Goal of the exercise: Reproduce the lines from the one holding "1024x859 pixels." to the end of the entries. Include both ends and change nothing.
· · · ·
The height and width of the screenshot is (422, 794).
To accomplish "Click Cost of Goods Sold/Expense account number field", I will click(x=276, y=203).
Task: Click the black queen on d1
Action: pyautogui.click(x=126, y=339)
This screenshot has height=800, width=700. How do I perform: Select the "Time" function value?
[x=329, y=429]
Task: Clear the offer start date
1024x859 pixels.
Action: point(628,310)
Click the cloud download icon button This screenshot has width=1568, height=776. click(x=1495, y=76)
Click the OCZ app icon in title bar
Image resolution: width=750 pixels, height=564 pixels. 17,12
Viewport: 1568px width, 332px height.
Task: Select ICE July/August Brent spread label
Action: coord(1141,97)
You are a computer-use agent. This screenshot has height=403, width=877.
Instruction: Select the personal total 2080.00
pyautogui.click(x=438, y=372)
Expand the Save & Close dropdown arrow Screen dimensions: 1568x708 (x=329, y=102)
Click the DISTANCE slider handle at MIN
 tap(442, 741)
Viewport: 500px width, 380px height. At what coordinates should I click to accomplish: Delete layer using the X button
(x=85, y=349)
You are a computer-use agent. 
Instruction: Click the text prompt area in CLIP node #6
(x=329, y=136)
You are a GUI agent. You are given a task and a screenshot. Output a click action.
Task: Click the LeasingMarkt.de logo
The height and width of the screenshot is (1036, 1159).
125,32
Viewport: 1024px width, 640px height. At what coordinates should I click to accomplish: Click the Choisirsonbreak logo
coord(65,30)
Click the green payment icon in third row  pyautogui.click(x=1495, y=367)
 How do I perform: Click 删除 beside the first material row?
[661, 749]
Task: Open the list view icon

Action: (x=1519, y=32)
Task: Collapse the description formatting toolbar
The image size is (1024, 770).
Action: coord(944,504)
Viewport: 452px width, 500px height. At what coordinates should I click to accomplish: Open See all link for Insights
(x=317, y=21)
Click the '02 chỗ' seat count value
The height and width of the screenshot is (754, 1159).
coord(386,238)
· · · ·
Answer for the task:
1024x859 pixels.
Action: point(628,310)
Click the cloud download icon button This screenshot has width=1568, height=776. click(x=1495, y=76)
Click the OCZ app icon in title bar
Image resolution: width=750 pixels, height=564 pixels. 17,12
Viewport: 1568px width, 332px height.
Task: Select ICE July/August Brent spread label
Action: coord(1141,97)
You are a computer-use agent. This screenshot has height=403, width=877.
Instruction: Select the personal total 2080.00
pyautogui.click(x=438, y=372)
Expand the Save & Close dropdown arrow Screen dimensions: 1568x708 (x=329, y=102)
Click the DISTANCE slider handle at MIN
 tap(442, 741)
Viewport: 500px width, 380px height. At what coordinates should I click to accomplish: Delete layer using the X button
(x=85, y=349)
You are a computer-use agent. 
Instruction: Click the text prompt area in CLIP node #6
(x=329, y=136)
You are a GUI agent. You are given a task and a screenshot. Output a click action.
Task: Click the LeasingMarkt.de logo
The height and width of the screenshot is (1036, 1159).
125,32
Viewport: 1024px width, 640px height. At what coordinates should I click to accomplish: Click the Choisirsonbreak logo
coord(65,30)
Click the green payment icon in third row  pyautogui.click(x=1495, y=367)
 How do I perform: Click 删除 beside the first material row?
[661, 749]
Task: Open the list view icon

Action: (x=1519, y=32)
Task: Collapse the description formatting toolbar
The image size is (1024, 770).
Action: coord(944,504)
Viewport: 452px width, 500px height. At what coordinates should I click to accomplish: Open See all link for Insights
(x=317, y=21)
Click the '02 chỗ' seat count value
The height and width of the screenshot is (754, 1159).
coord(386,238)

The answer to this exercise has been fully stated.